Urge la creación del Ministerio de Deportes
No se puede dilatar más la creación de tan fundamental dependencia gubernamental, con idóneos en la materia integrándose a una unidad monolítica y de una ejecutividad comprobada. Que no derive en otra Comisión Nacional de Educación Física, donde la burocracia la envolvió y la convirtió en obsoleta, a pesar de los esfuerzos de destacadas personalidades del deporte, que lucharon denodadamente para que esto no aconteciera. Imaginamos también que quien resulte nominado para ejercer tan delicado cargo será un idóneo de comprobada participación deportiva, que esté mucho más allá de cualquier apetencia personal, llámese de poder o económica, entonces sí, debemos participar todos los que deseamos un deporte competitivo con reales posibilidades de éxito. Que nos enorgullezcamos, como lo hicieron ancestralmente los uruguayos, que les tocó vivir jornadas memorables del deporte oriental y del fútbol en particular.
Todos tenemos la sensación de que nuestra participación en la alta competitividad es sólo un trámite para, como siempre, sufrir una inmediata eliminación que nos frustra y nos deja por el suelo la autoestima nacional y personal. Recordamos también que en la mayoría de los casos no logramos una marca mínima para competir en las olímpiadas.
Como consecuencia, debemos signíficar que el padre de todos los deportes es el atletismo. Ahí debemos atacar, incentivar el surgimiento de atletas en número importante, para que entonces sí deriven en los deportes específicos en los que se manisfestarán las especiales condiciones naturales de cada individuo. Sin este tan fundamental y básico próposito, cada vez nos distanciaremos más de quienes ostentan los primeros lugares en el mundo.
Mientras que en épocas anteriores, la calle, los baldíos fueron escenarios habituales, que le brindaban al deportista adolescente las destrezas requeridas para desarrollarse en el deporte elegido. Hoy llegan empujados por las necesidades que marcan los torneos, donde la fría letra de los fixtures indican los lugaress geográficos, día y hora de los acontecimientos, sin especificar que la preparación previa de estos grandes certámenes, está sujeta a los devenires sociales y económicos por donde transitan los países. Especialmente los tercermundistas, limitados por toda clase de necesidades que exceden en mucho las prioridades del deporte en su expresión más profunda.

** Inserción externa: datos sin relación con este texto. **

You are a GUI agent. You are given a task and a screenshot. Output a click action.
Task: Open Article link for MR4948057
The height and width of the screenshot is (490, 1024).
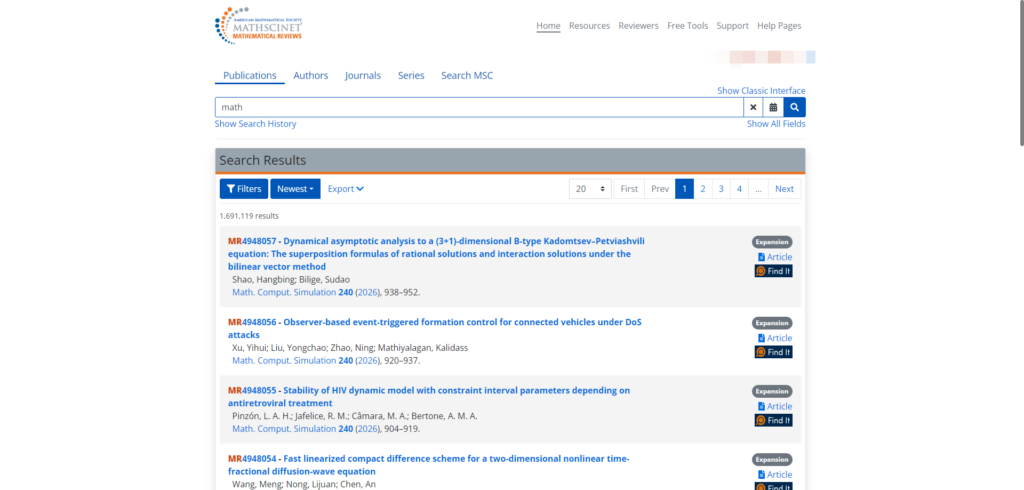click(x=774, y=257)
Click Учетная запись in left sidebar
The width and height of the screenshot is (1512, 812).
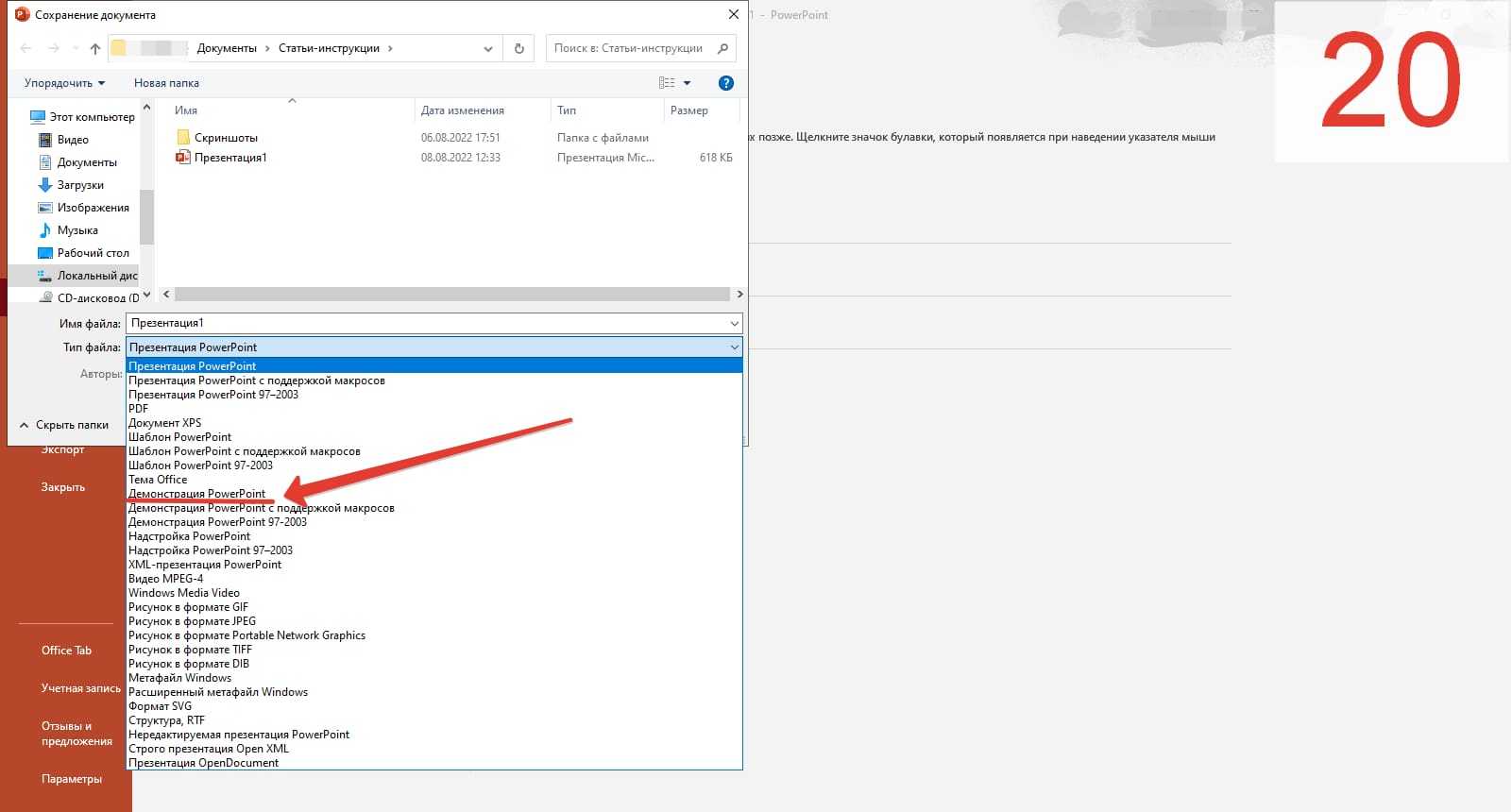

Bienvenida la idea de la creación de este organismo, que no ostenta banderas políticas y tampoco las necesita, pues cuando las grandes victorias de nuestro deporte nos convocan en 18 de Julio, los festejantes no necesitan identificación. Todos nos consustanciamos y nos emocionamos cuando la gloriosa camiseta está en lo más alto del podio mundial, con la gestación de esta intención gubernamental, que apunta hacia una lógica absoluta, la dependencia de la suerte, la casualidad y la garra. También se verá beneficiada por la técnica actual, a la que sólo tendremos acceso a través de un organismo tan importante, que respaldará como nunca una gestión de tal envergadura.